Excerpted passage:

In [1]:
# Import libraries
import zipfile
import os
from time import time
import pandas as pd
import pyarrow.parquet as pq
import pyarrow.dataset as ds
from sqlalchemy import create_engine

In [2]:
# Extract CSV files from zipped archive 
zip_path = '..\data\zipped.zip'
csv_path = '..\data\csv_files'

# Create a directory to extract the CSV files
os.makedirs(csv_path, exist_ok=True)

# Extract the ZIP file
with zipfile.ZipFile(zip_path, 'r') as zip_ref:
    zip_ref.extractall(csv_path)

**Convert CSV files to Parquet files**

In [3]:
parquet_path = '..\data\parquet_files'
os.makedirs(parquet_path, exist_ok=True)

def convert_csv_to_parquet(csv_file, parquet_file):
    df = pd.read_csv(csv_file)
    df.to_parquet(parquet_file)

# Iterate through extracted files 
for root, dirs, files in os.walk(csv_path):
    for file in files:
        if file.endswith('.csv'):
            csv_file_path = os.path.join(root, file)
            parquet_file_path = os.path.join(parquet_path, os.path.splitext(file)[0] + '.parquet')
            convert_csv_to_parquet(csv_file_path, parquet_file_path)

In [4]:
# List Parquet files 
parquet_files = [f for f in os.listdir(parquet_path) if f.endswith('.parquet')]

print("List of Parquet files:")
for parquet_file in parquet_files:
    print(parquet_file)

List of Parquet files:
benefits.parquet
companies.parquet
company_industries.parquet
company_specialities.parquet
employee_counts.parquet
industries.parquet
job_industries.parquet
job_postings.parquet
job_skills.parquet
salaries.parquet
skills.parquet


In [5]:
# Read the metadata for each Parquet file
for parquet_file in parquet_files:
    parquet_file_path = os.path.join(parquet_path, parquet_file)

To be done:
(1) Write out the part of the notebook starting with "# Create a directory" and going on through "zip_ref.extractall(csv_path)".
(2) Answer these questions about the notebook:
(a) Under what alias is pyarrow.parquet imported?
(b) Which pandas function does convert_csv_to_parquet use to load a CSV file?
(c) What is the first file shown in the printed list of Parquet files?
(3) Summarize the notebook in two sentences.

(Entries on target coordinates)
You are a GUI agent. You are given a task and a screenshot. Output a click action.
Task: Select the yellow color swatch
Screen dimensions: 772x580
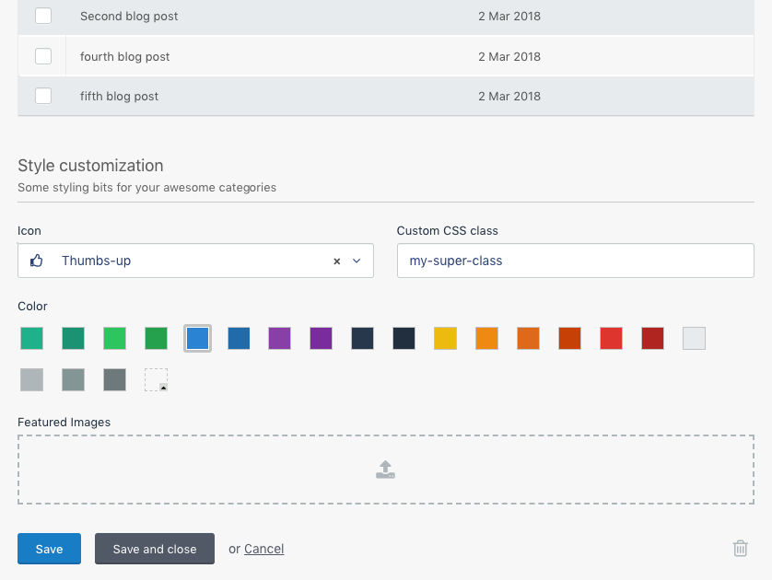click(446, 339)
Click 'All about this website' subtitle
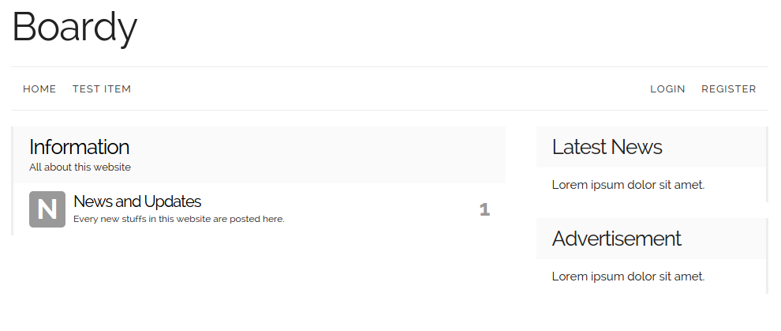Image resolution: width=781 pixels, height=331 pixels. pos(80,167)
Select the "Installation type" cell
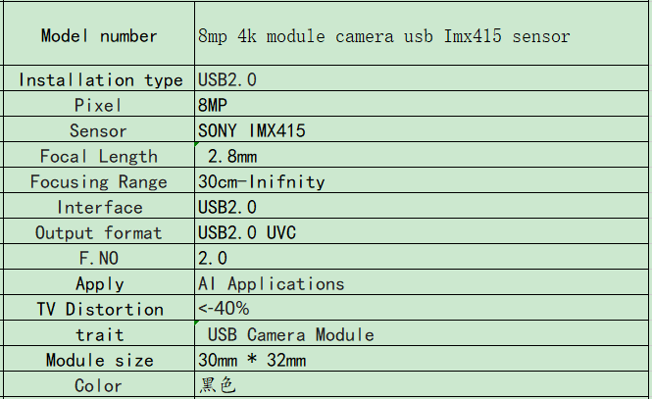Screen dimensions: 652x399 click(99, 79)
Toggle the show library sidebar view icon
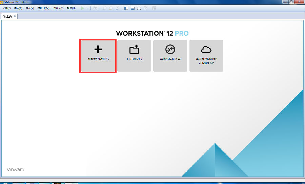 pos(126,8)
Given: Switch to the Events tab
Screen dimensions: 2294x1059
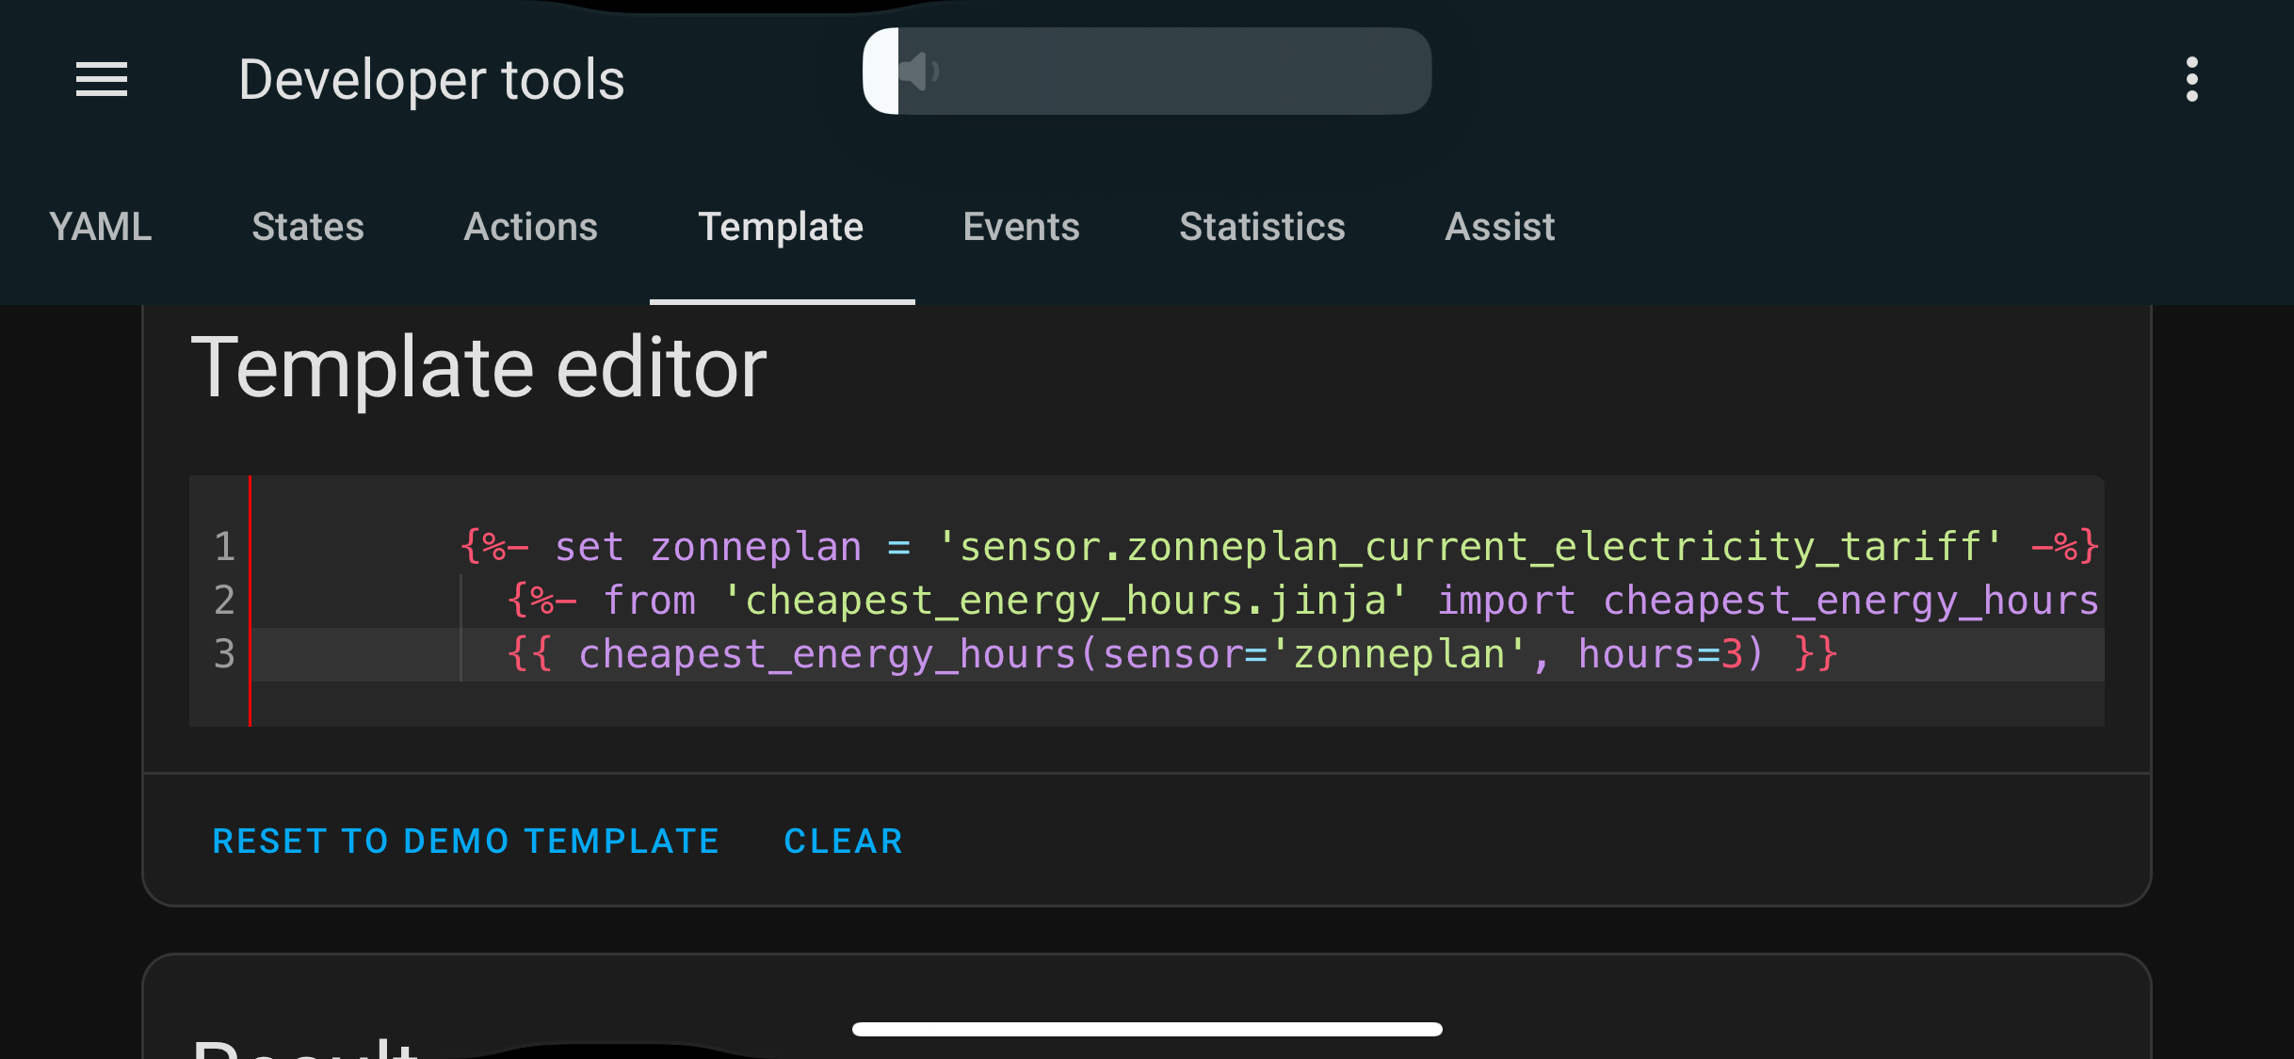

List of solutions:
(1)
# Create a directory to extract the CSV files
os.makedirs(csv_path, exist_ok=True)

# Extract the ZIP file
with zipfile.ZipFile(zip_path, 'r') as zip_ref:
    zip_ref.extractall(csv_path)

(2)
(a) pq
(b) pd.read_csv
(c) benefits.parquet

(3) The notebook imports its libraries, extracts CSV files from a ZIP archive into a directory, and converts each CSV file into a Parquet file in a separate directory. It then lists the eleven resulting Parquet files and begins reading the metadata for each one.